• **DATA TO PROCESS**:
┏━━

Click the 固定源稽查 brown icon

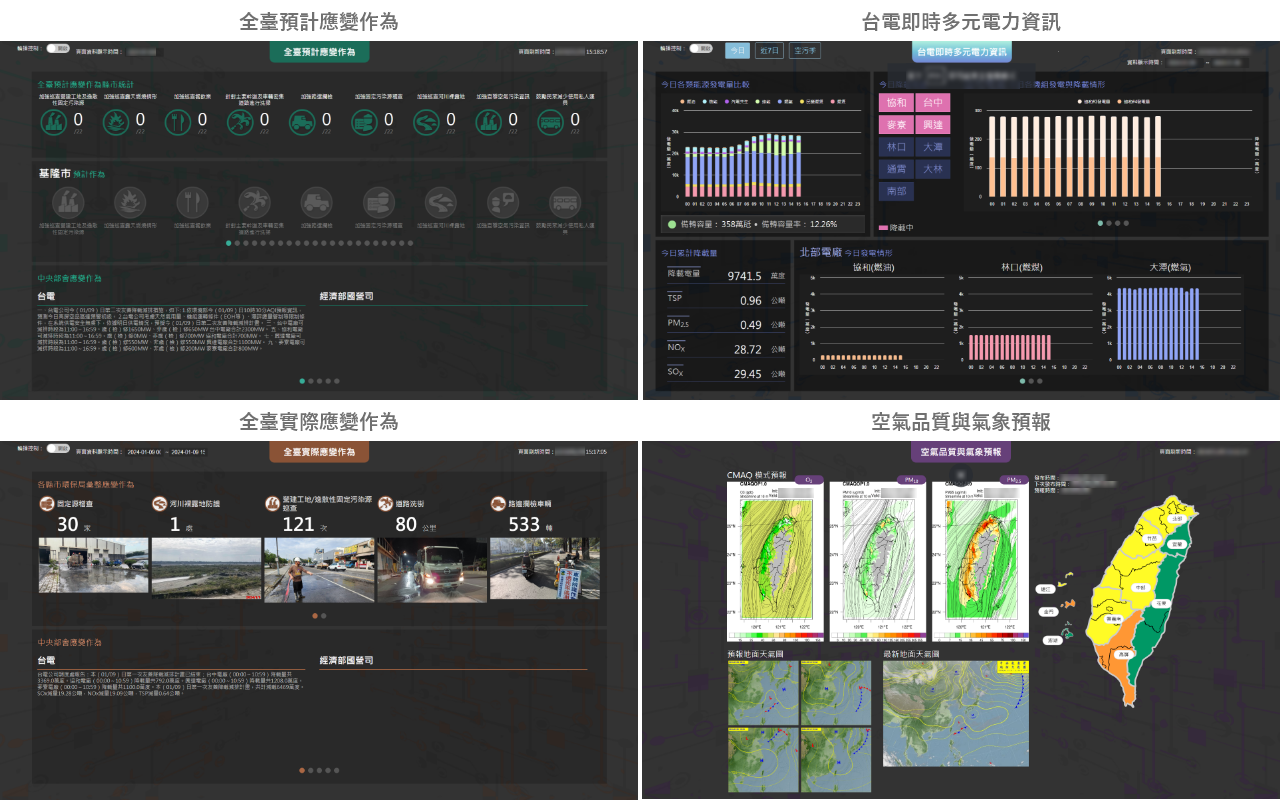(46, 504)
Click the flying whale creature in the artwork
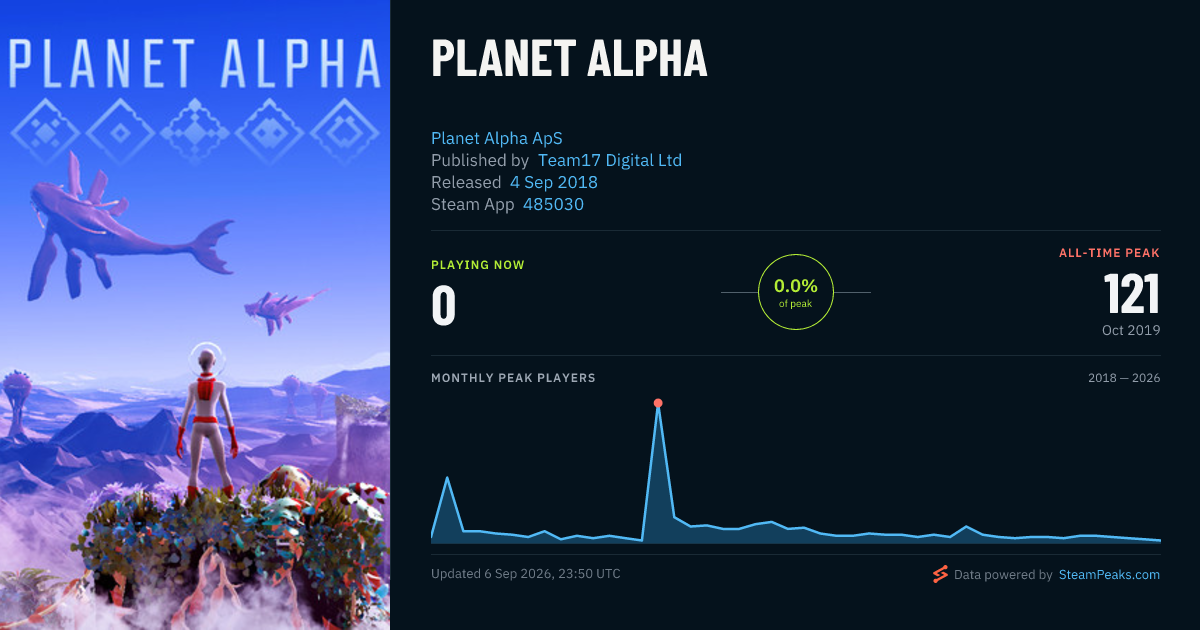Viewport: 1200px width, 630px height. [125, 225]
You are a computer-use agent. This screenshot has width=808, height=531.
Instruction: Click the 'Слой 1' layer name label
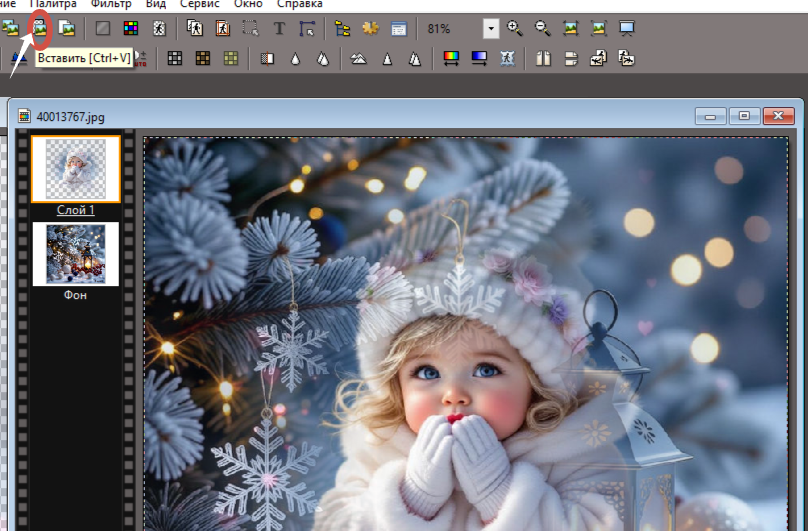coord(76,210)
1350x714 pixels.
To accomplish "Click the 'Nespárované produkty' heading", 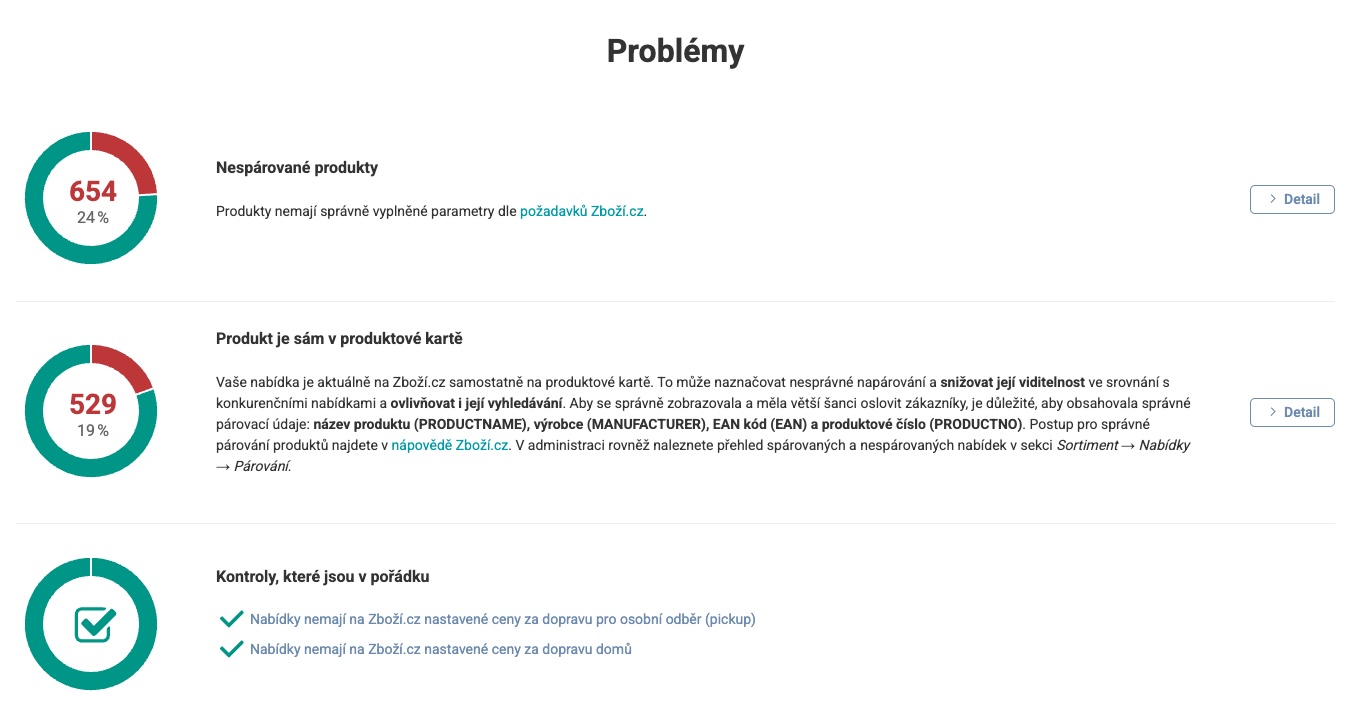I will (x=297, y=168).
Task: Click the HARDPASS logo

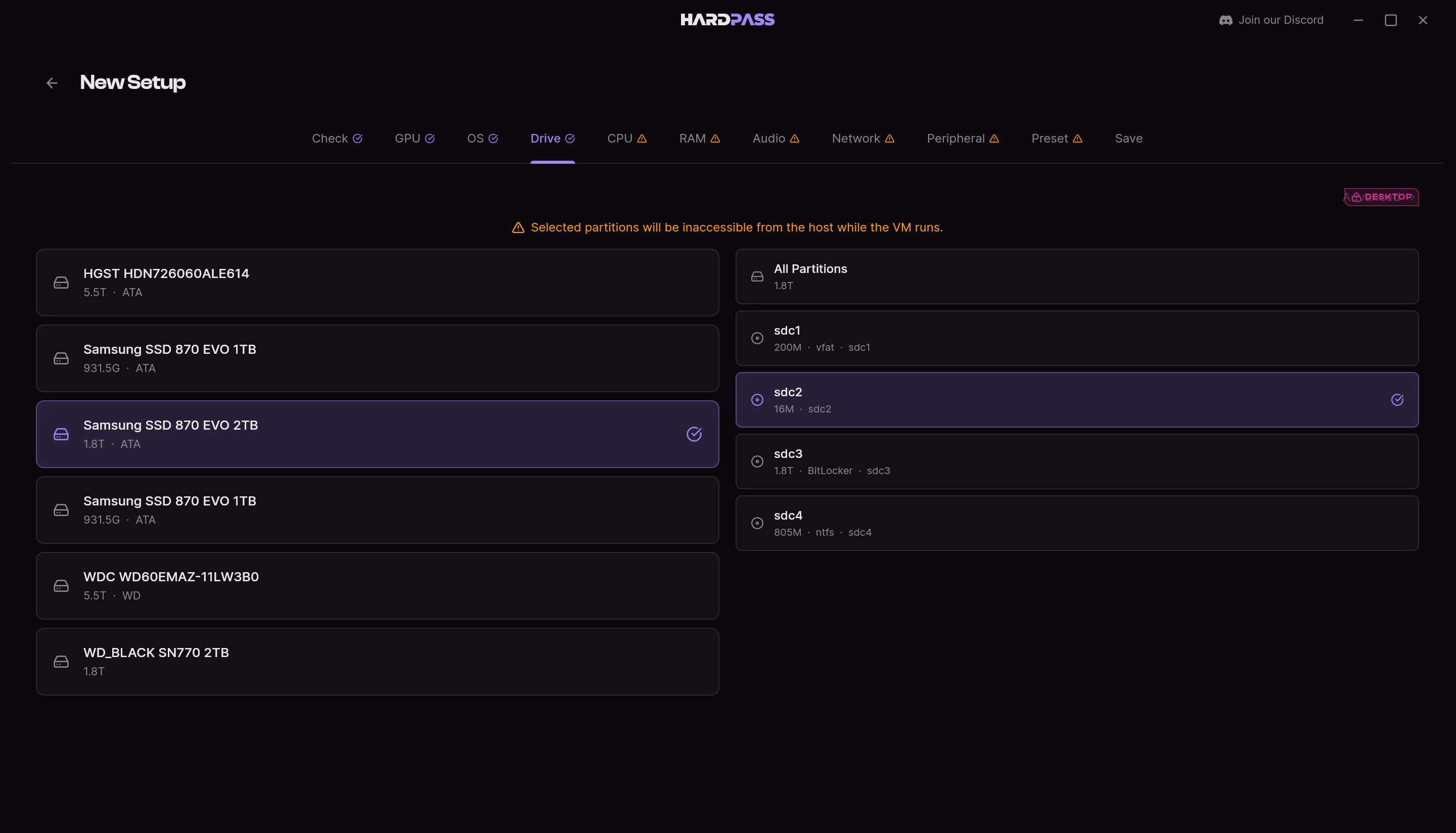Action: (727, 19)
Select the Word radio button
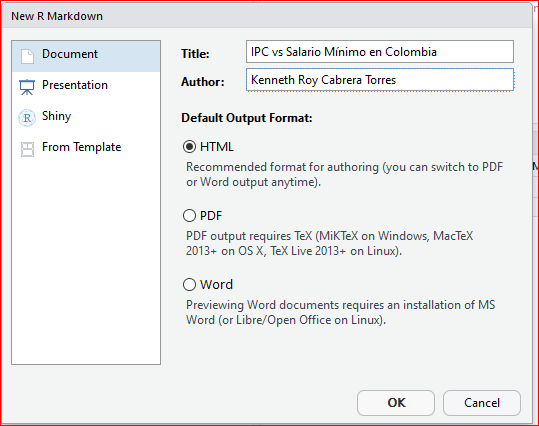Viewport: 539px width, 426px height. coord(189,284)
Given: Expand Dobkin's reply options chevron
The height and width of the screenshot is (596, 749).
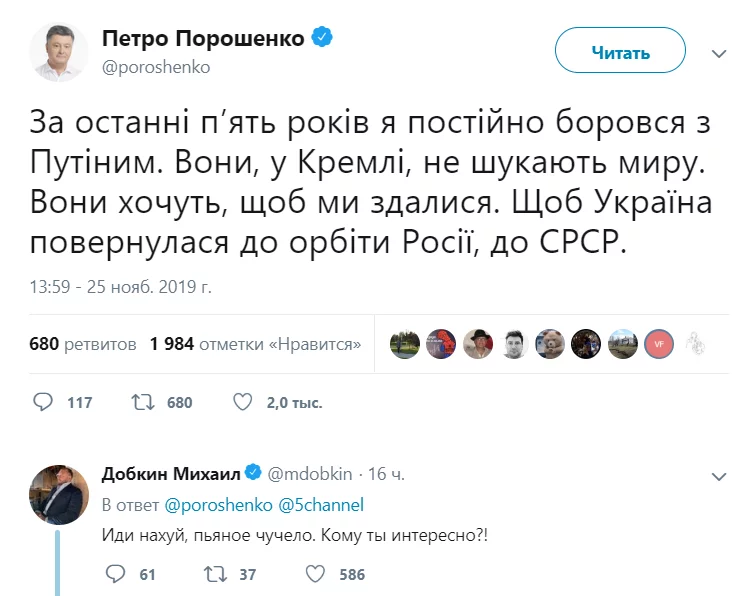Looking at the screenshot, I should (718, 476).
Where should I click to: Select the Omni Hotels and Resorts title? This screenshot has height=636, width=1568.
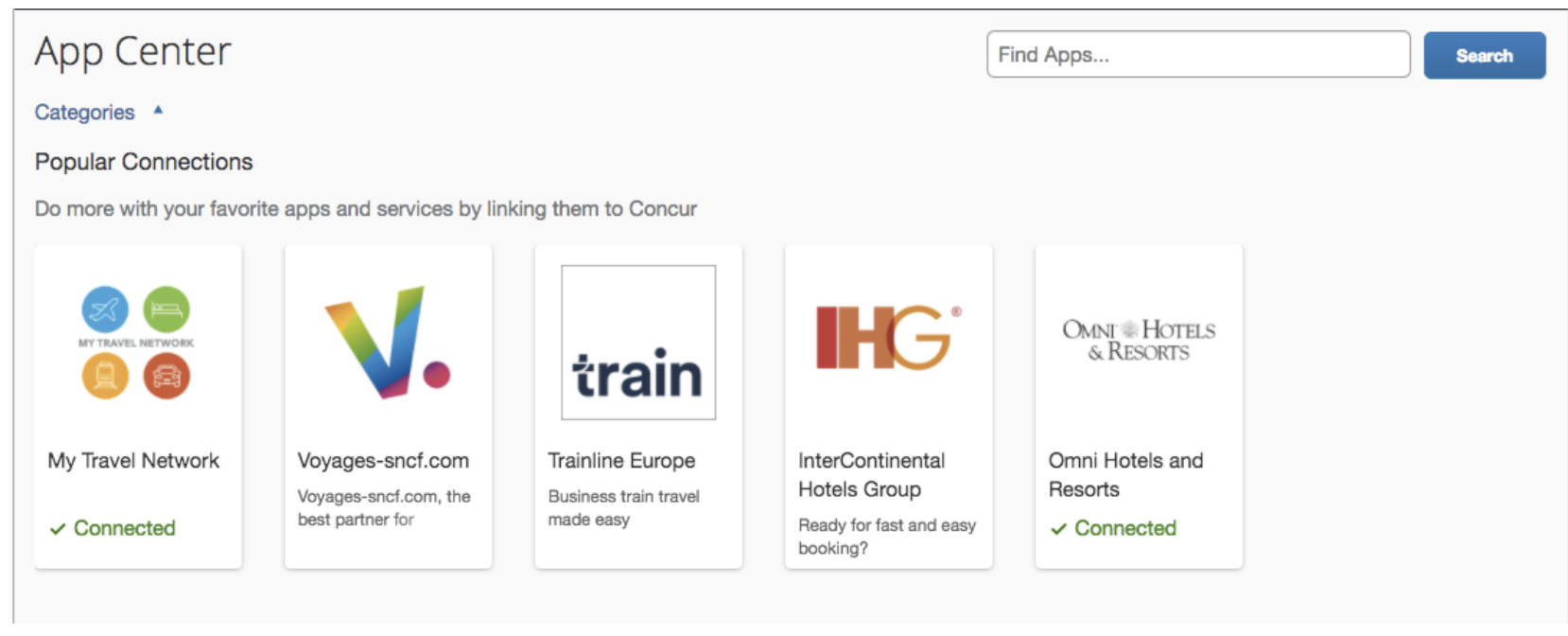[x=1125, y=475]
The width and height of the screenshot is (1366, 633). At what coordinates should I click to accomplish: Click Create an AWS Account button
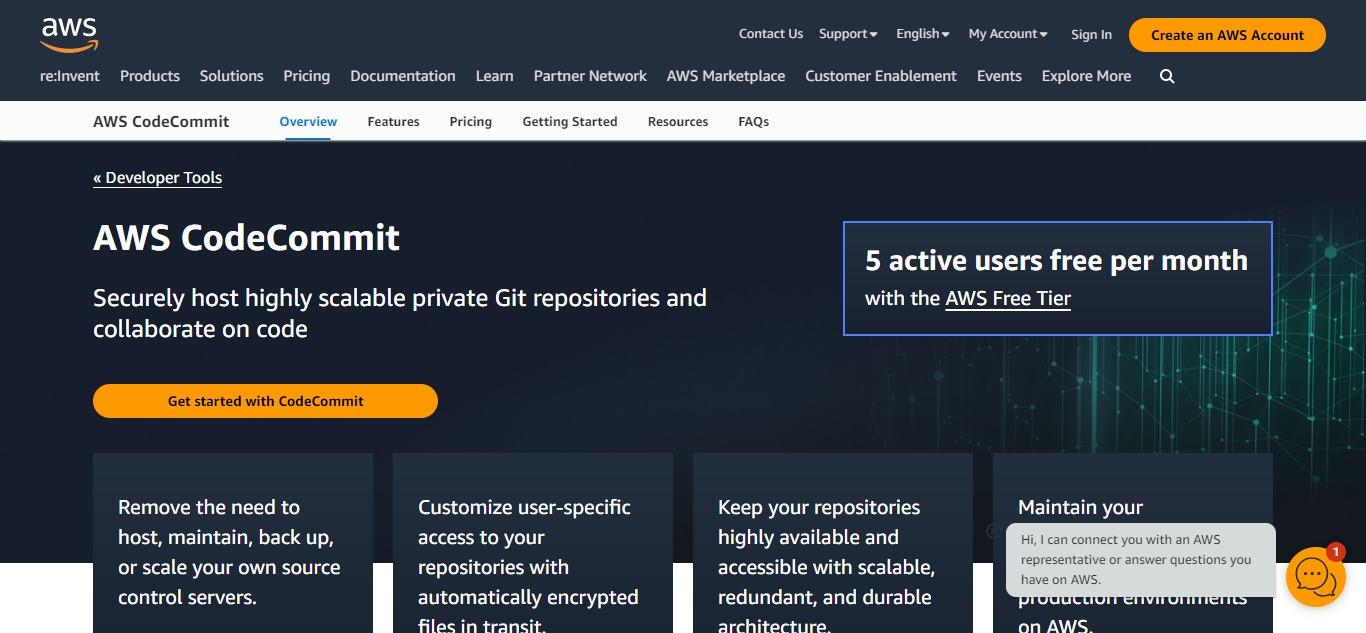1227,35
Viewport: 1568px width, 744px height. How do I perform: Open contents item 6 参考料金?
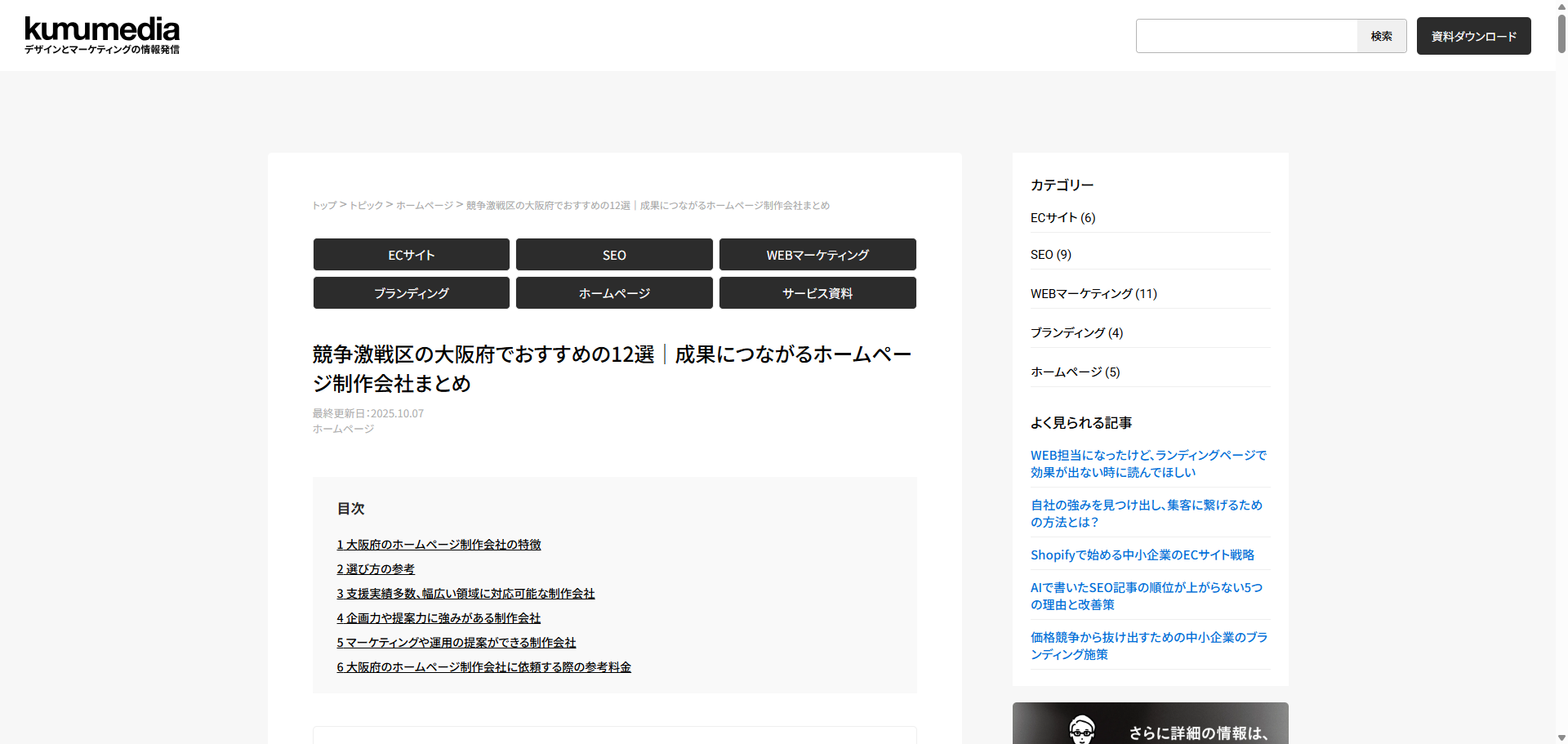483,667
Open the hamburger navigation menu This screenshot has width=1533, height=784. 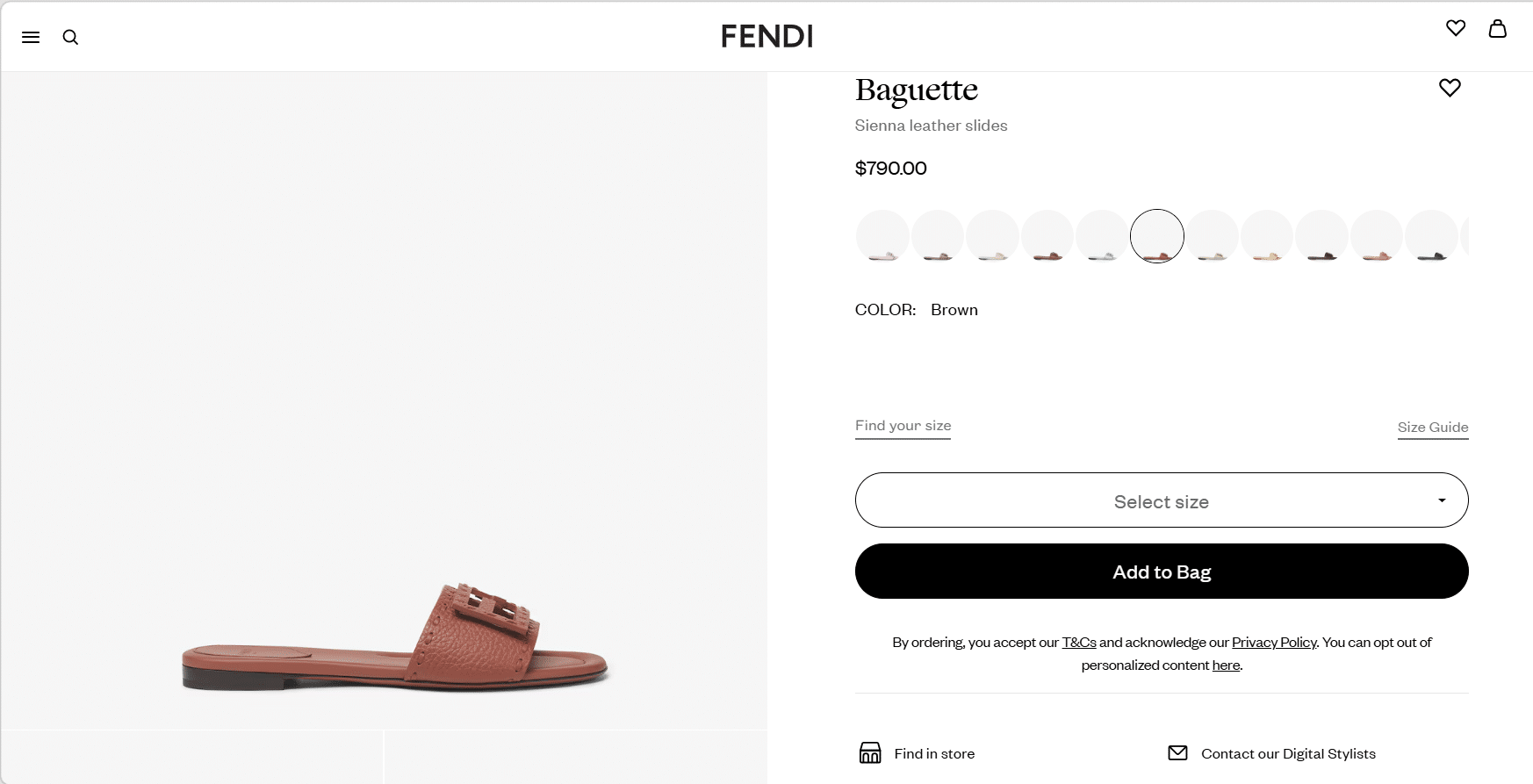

┗━━

• **WHAT TO WORK ON**: Every line from the one containing "The height and" through the final line of the records above is to be written out exactly; nothing else, and no pictures.

• **ANSWER SPACE**:
The height and width of the screenshot is (596, 749).
Looking at the screenshot, I should (718, 476).
Where should I click to: Select the Omni Hotels and Resorts title? This screenshot has height=636, width=1568.
[x=1125, y=475]
The width and height of the screenshot is (1366, 633). At what coordinates should I click to accomplish: Click Create an AWS Account button
1227,35
Viewport: 1568px width, 744px height. How do I perform: Open contents item 6 参考料金?
483,667
Open the hamburger navigation menu This screenshot has width=1533, height=784. 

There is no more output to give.